Instruction a: Report every line of the rows below that contains the word "text", treating uppercase and lowercase letters as different.

Passage given:

-- Begin --

I think you'll have a great time with a generic sci-fi toolbox like Stars Without Number or the 2400 - certainly more fun than raging about a version of this game that was never going to exist.

Veltharis wrote: PossibleCabbage wrote: Like what really changes about Cheliax in terms of its role in the setting if it falls back into civil war where one of the competing factions is explicitly diabolist? There's a story to tell inside of Cheliax about how the Nobility has not done well under Thrune, and neither has the middle class, and both would probably like this to change. I mean, Hell is certainly not popular with everybody in Cheliax, and perhaps not even with the majority. The ability to project power outward against literally any of its neighbors and pose even a semblance of a unified front against anything that might threaten it, up to an including foreign influences that want to tip the scales in favor of one faction or another?

-- End --

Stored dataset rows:
-- Begin --

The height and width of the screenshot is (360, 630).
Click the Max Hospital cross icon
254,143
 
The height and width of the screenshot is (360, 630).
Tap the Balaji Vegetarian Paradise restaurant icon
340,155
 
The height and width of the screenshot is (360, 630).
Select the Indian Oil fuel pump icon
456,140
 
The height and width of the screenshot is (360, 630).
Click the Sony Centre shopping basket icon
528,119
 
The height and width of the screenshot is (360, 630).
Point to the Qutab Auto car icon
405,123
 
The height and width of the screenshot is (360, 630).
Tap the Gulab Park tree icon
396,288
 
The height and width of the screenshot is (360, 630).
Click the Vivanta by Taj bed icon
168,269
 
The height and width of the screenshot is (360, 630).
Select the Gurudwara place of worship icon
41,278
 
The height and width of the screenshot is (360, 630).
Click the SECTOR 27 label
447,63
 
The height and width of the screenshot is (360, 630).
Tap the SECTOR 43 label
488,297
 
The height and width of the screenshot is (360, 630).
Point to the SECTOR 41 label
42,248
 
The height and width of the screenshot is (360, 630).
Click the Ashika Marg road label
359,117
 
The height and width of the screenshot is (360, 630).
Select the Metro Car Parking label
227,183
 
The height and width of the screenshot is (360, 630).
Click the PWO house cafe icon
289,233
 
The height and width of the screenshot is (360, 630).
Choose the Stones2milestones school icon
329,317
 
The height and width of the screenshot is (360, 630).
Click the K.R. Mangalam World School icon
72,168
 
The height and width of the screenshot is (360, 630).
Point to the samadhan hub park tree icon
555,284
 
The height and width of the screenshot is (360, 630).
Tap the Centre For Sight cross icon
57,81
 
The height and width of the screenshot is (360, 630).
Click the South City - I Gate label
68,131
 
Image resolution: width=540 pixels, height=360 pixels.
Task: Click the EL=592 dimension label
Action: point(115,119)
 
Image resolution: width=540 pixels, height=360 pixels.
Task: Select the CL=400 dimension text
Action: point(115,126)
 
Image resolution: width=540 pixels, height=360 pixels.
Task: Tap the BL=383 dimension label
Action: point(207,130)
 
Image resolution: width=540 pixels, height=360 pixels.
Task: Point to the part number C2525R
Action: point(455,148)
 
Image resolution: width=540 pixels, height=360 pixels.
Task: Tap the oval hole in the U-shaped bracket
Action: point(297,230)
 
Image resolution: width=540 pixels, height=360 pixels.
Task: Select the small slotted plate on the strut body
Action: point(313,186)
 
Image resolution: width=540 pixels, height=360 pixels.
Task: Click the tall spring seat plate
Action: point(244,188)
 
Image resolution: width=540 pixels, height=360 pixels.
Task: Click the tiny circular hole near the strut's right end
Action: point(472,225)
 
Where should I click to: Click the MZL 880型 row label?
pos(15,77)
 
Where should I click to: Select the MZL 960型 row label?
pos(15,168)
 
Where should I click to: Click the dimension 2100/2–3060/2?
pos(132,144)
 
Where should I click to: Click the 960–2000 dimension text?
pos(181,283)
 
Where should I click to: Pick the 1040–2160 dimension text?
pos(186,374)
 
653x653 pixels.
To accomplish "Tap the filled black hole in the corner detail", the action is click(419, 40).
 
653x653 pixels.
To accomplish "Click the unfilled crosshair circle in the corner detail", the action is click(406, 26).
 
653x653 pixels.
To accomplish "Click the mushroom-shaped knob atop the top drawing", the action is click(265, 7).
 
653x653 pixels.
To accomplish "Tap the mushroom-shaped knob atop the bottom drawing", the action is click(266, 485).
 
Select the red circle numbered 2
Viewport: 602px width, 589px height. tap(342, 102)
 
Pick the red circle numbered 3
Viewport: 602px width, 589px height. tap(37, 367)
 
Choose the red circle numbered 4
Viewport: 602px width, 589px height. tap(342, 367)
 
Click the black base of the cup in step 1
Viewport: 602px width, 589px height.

-- End --

Instruction b:
Answer these questions about the passage above:
(i) Which two generic sci-fi toolboxes does the passage name?
(ii) Which two groups in Cheliax does the passage say have not done well under Thrune?
(iii) What kind of war does the passage say Cheliax might fall back into?

Full answer a:
Task: Select the CL=400 dimension text
Where should I click to: Click the 960–2000 dimension text?
Where should I click to: Pick the 1040–2160 dimension text?

Full answer b:
(i) Stars Without Number and the 2400
(ii) The Nobility and the middle class
(iii) Civil war